棒読みに聞こえるか原因は、実は「話し方の問題」ではありません。話の中で使っている「言葉そのものの力が弱い」のです。インパクトある言葉になっていない。瞬時に聞き手の記憶に残る言葉ではないのです。
例えば
「このコロナウイルス感染という難局を何としてでも国民の皆さんと共に乗り越えたい、と思います」
という一節があったとしましょう。ここで使われている言葉は
- コロナウイルス感染という難局
- 国民の皆さんと共に
- 思います
などですね。それぞれの言葉、総理大臣でなくても言えそうな、ニュースにも出てくるような言葉ですよね。
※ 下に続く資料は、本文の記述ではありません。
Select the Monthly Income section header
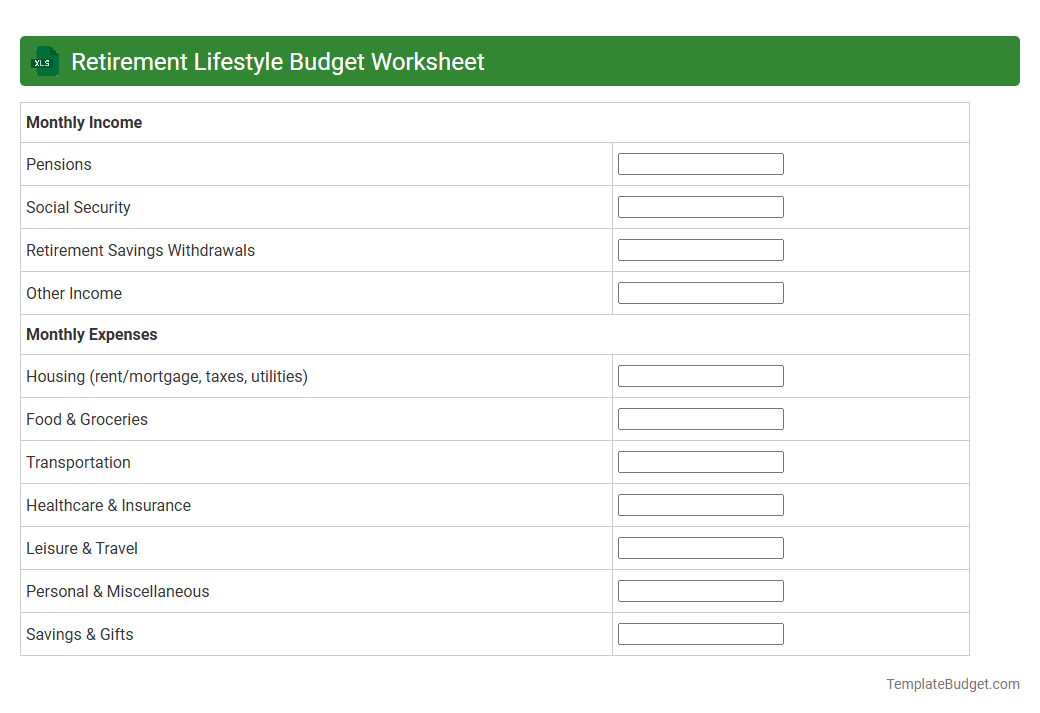The width and height of the screenshot is (1040, 713). [x=84, y=122]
スピーチで聞き手を引きつけるコツのひとつは、「今、ここでしか言えない、自分にしか言えない言葉に変換する」ことなのです。
実際に変換してみましょう。
- コロナウイルス感染という難局
これに「今ここ」を付加してみましょう。例えば、
「緊急事態宣言を発令してからXX日目の今日、なお拡大が止まないコロナウイルス感染という目の前の難局」
となります。今日しか言えない情報になりますよね。
- 国民の皆さんと共に乗り越えたい
「皆さん」と言ってしまうと全員ひとかたまりのようで、ひとりひとりが強調されません。ここは「一億XX万、かけがえのない一人ひとりの命と生活」などとしてみると個々の存在を大切にしていることが感じられます。
- 思います
思っているだけで実行しないんだなと取られかねない漠然とした表現です。
これ、全てのリーダー、ビジネスマンの方に「思います禁止令」を出したいくらい、やめが方がいい言い回しです。
行動すると決意したなら「~をいたします」「~をします」と決断を表現する言葉に直してください。